Many elaborate steps and words in Quechua, the language of the Peruvian Andean people, went into the making of a beautiful parcel. We, circling participants, thrice, came in front of the shaman; first, kneeling and offering our five Coca leaves, into which we had breathed our intentions for Pachymama, Mother Earth; and our wishes for all of her people. Next, we took turns cutting small tufts from Sofia’s hair and putting those dark strands into a bowl of flowers, along with a donation of Peruvian Soles. Finally, we again took turns standing, front and center, to allow the shaman to cleanse our body, front and back, with the newly-blessed packet of symbolic offerings.
The baby was mighty cheerful during the long ceremony and seemed to understand that she was at the center of the attention. Still, it was a test of calmness, which she sailed through; aided by a little bit of breast-feeding. Her father, Santo, speaks both Spanish and English and translated the Quechua of his shaman father. They are the Quero People, who live at an altitude of 12,000 feet in the mountains near Cusco and some of their elders have never left the heights and entered present-day civilization. To reach their village, requires a six-hour drive and then a four-hour walk up steep inclines.
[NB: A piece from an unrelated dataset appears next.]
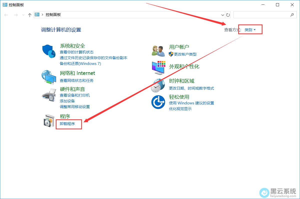The height and width of the screenshot is (199, 300).
Task: Click the User Accounts people icon
Action: pyautogui.click(x=158, y=51)
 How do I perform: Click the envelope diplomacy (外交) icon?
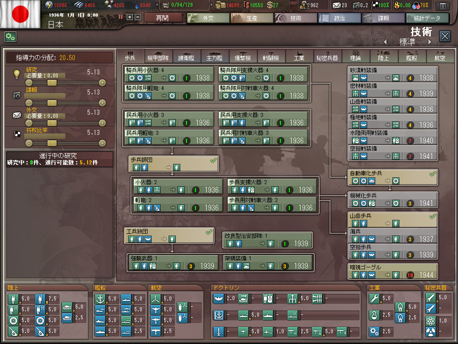point(17,115)
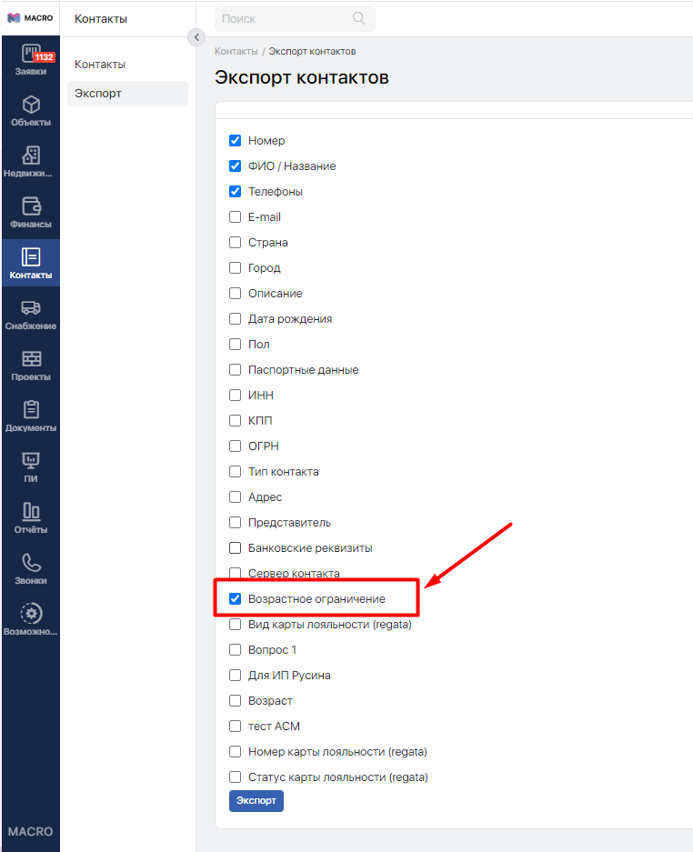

After the ceremony, everyone was invited to partake of a wonderful lunch in the Paz y Luz restaurant, consisting of a whole trout for each of us, rice, cooked vegetables, rice pudding and Key Lime Pie. Not a small gesture by this beautiful family. By sharing this important day with them, we are now all accepted as their family. I will present them with the photographic record taken during the ceremony. During lunch, I met three American women who are devoting their lives to the well-being of the Quero People, by providing a Health Clinic and Junior High and High School, so that students can qualify for college for the first time.
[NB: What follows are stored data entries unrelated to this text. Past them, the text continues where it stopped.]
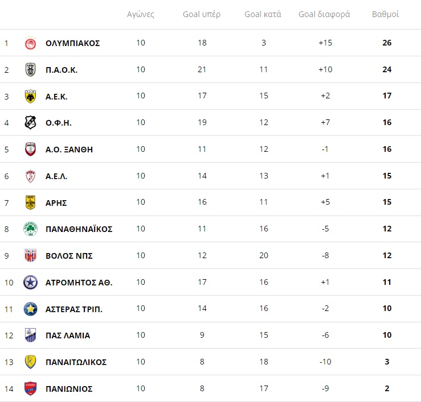Open the ΠΑΝΑΙΤΩΛΙΚΟΣ team name link
Viewport: 421px width, 402px height.
(76, 362)
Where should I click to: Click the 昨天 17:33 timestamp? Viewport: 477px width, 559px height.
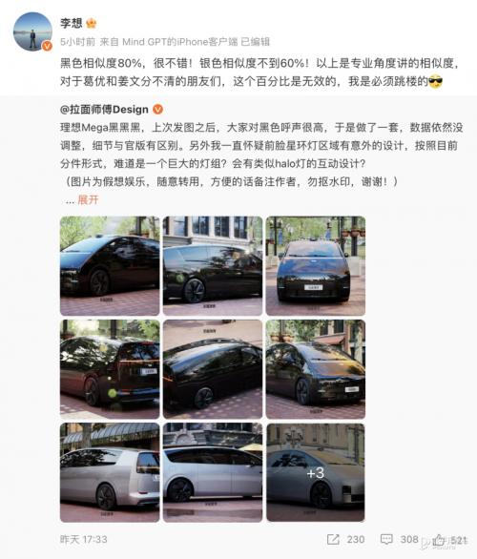point(83,539)
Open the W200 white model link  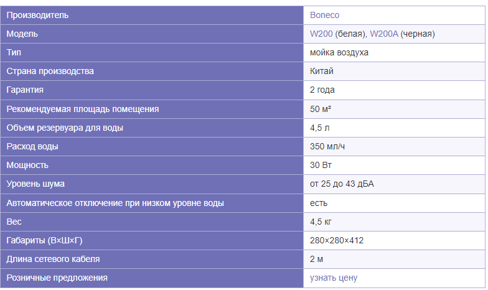coord(321,34)
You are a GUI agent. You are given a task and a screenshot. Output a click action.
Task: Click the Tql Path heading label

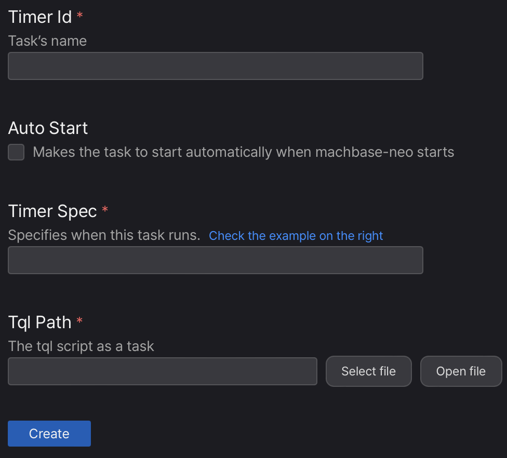tap(40, 322)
This coming weekend, I’ll be taking part in a CondorVision Ceremonial Weekend, during which plant medicine in the form of San Pedro, will be used to (perhaps) induce visions. The small doses of the herb will be, at the very least, a cleansing purgative; but hopefully, will induce a vision as satisfying as the one I had in an Ayahuasca Ceremony here five years ago.
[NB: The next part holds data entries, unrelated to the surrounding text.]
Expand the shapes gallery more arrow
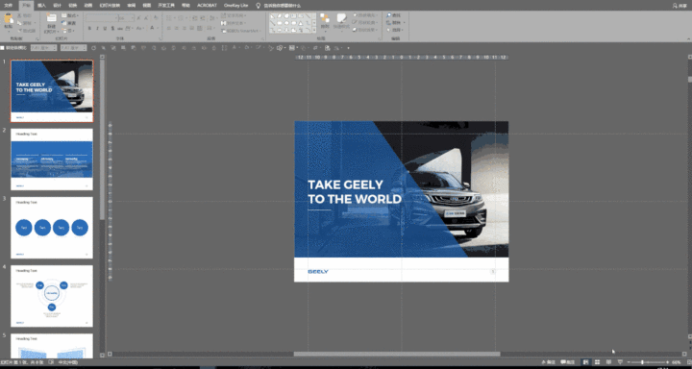Viewport: 692px width, 369px height. coord(314,30)
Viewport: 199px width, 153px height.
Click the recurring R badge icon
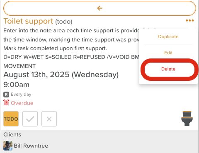(6, 95)
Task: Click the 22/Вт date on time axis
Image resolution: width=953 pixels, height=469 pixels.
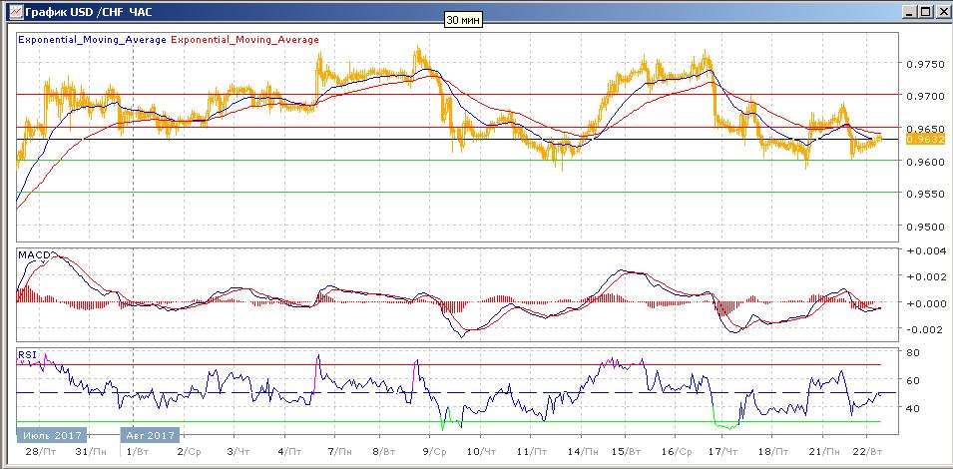Action: tap(869, 451)
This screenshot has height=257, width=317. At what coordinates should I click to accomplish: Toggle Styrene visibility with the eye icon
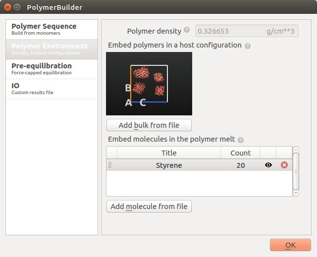(268, 165)
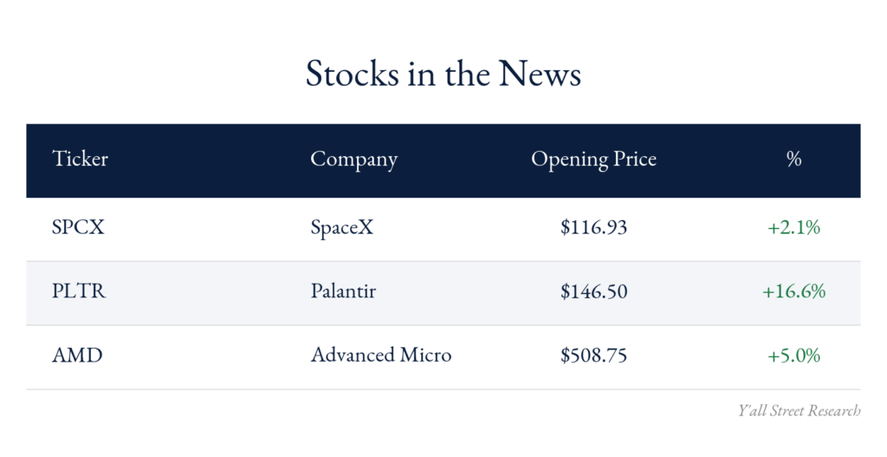Image resolution: width=887 pixels, height=457 pixels.
Task: Select the Company column header
Action: [x=353, y=160]
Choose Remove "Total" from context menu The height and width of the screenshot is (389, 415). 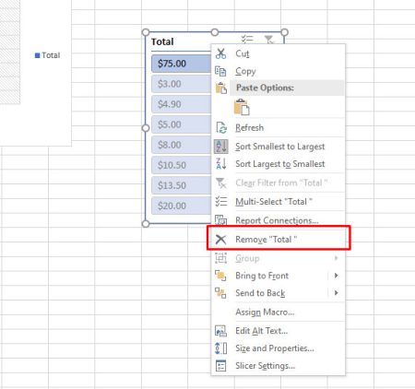pos(279,239)
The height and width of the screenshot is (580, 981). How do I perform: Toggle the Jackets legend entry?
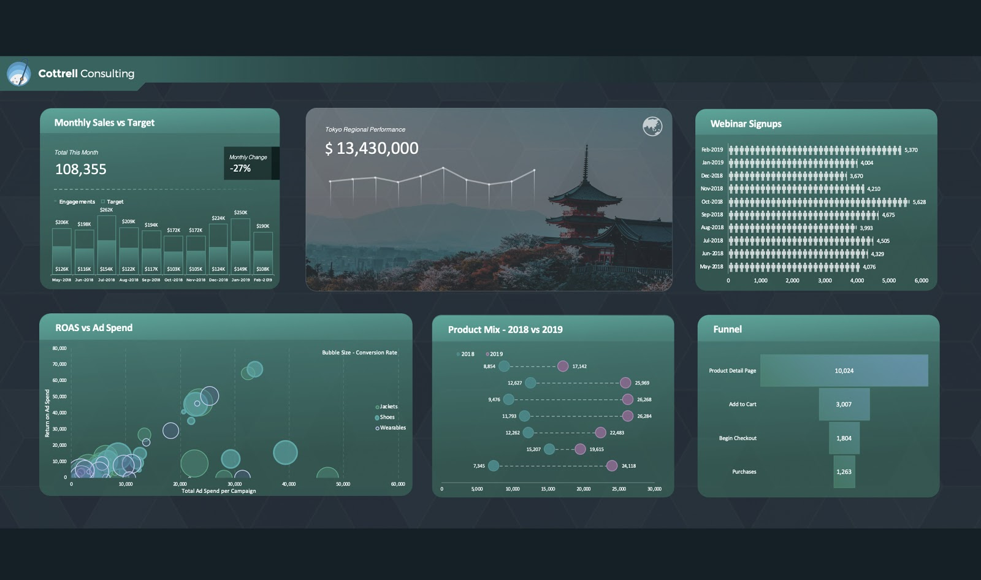click(x=377, y=407)
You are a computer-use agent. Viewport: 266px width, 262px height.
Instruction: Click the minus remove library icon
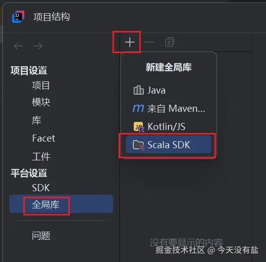pyautogui.click(x=149, y=42)
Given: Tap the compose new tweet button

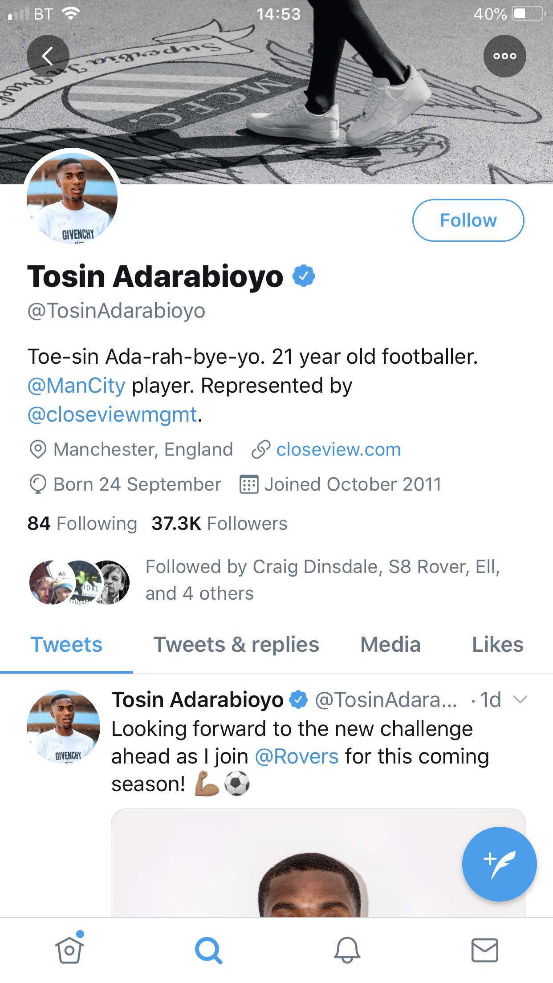Looking at the screenshot, I should pos(499,864).
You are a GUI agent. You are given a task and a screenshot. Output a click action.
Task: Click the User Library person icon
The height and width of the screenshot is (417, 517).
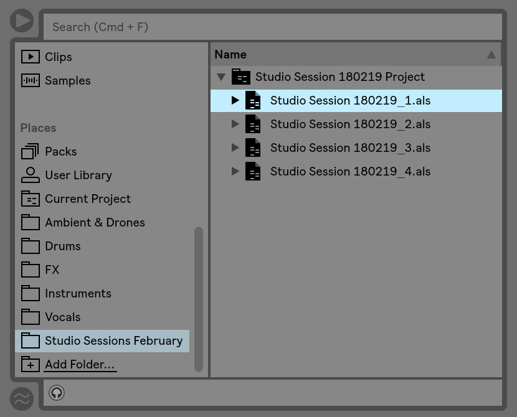[30, 175]
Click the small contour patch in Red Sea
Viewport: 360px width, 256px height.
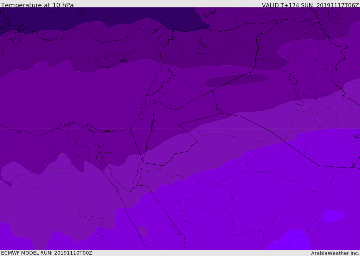[x=143, y=230]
As I am taking part in the ancient ways, I’m also trying to learn modern uses of my own photography….. as in, adding them to my blogs. I’m not very good at it yet, but I have a patient teacher here, Joe Khoury, himself a shaman-in-training; who shows me how to manage a function in Pixlr and then leaves me to apply that one lesson to my piles of waiting pictures: wash/rinse/repeat. Little by little, I get better at it. Maybe, when I leave The Sacred Valley, I will really know what I’m doing?